EXTRACTED INFORMATION →
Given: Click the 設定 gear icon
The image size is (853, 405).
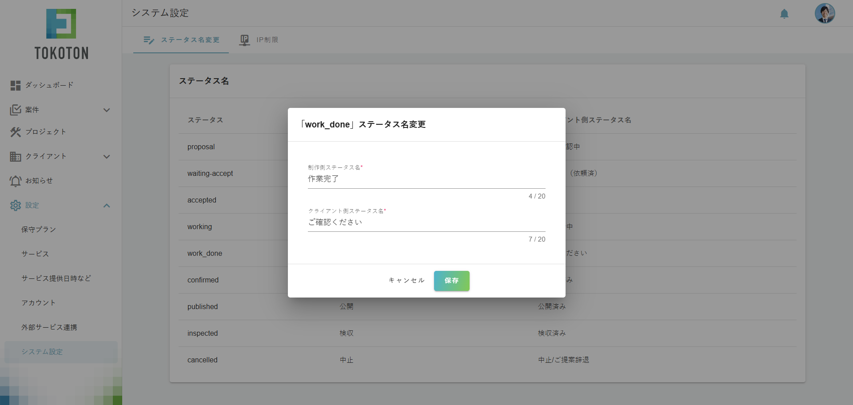Looking at the screenshot, I should 15,205.
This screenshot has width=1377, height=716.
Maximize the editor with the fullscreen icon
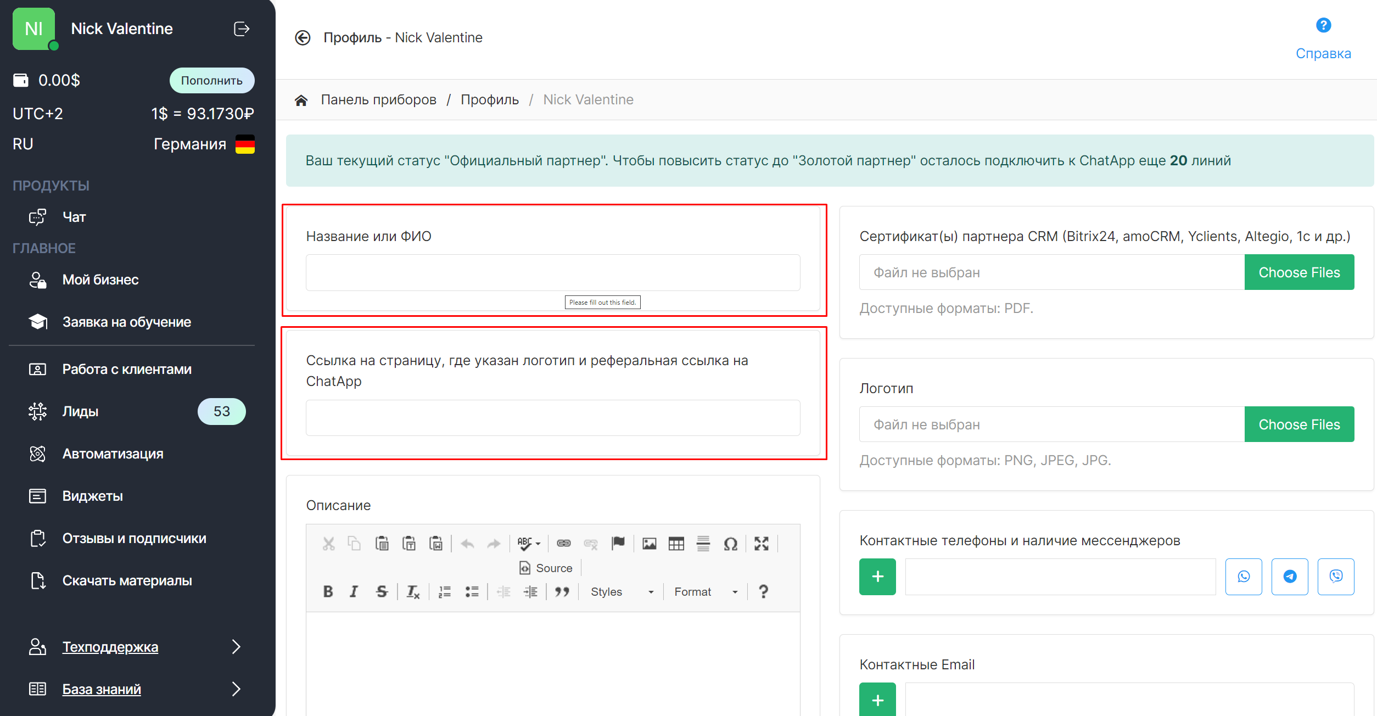click(x=761, y=544)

WHAT NEEDS TO BE DONE → Find the line that contains "This screenshot has width=1377, height=716.", then write out that line and each one after it, exactly and with nothing else, through the end of the entries above, without the pictures.

RESULT FOR THIS EXERCISE →
This screenshot has width=1377, height=716.
Maximize the editor with the fullscreen icon
click(x=761, y=544)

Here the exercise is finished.